■ Assignment
When you reach the line that contains "Where should I" in the data below, start reproducing lines exactly, and stop after the line that contains "Screen dimensions: 1117x582".

■ Extracted information

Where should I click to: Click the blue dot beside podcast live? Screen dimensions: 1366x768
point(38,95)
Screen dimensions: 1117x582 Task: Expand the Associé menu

---

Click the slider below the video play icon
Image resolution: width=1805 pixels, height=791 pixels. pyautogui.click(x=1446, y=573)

■ Output below
Where should I click to: Click the blue dot beside podcast live? Screen dimensions: 1366x768
point(38,95)
Screen dimensions: 1117x582 Task: Expand the Associé menu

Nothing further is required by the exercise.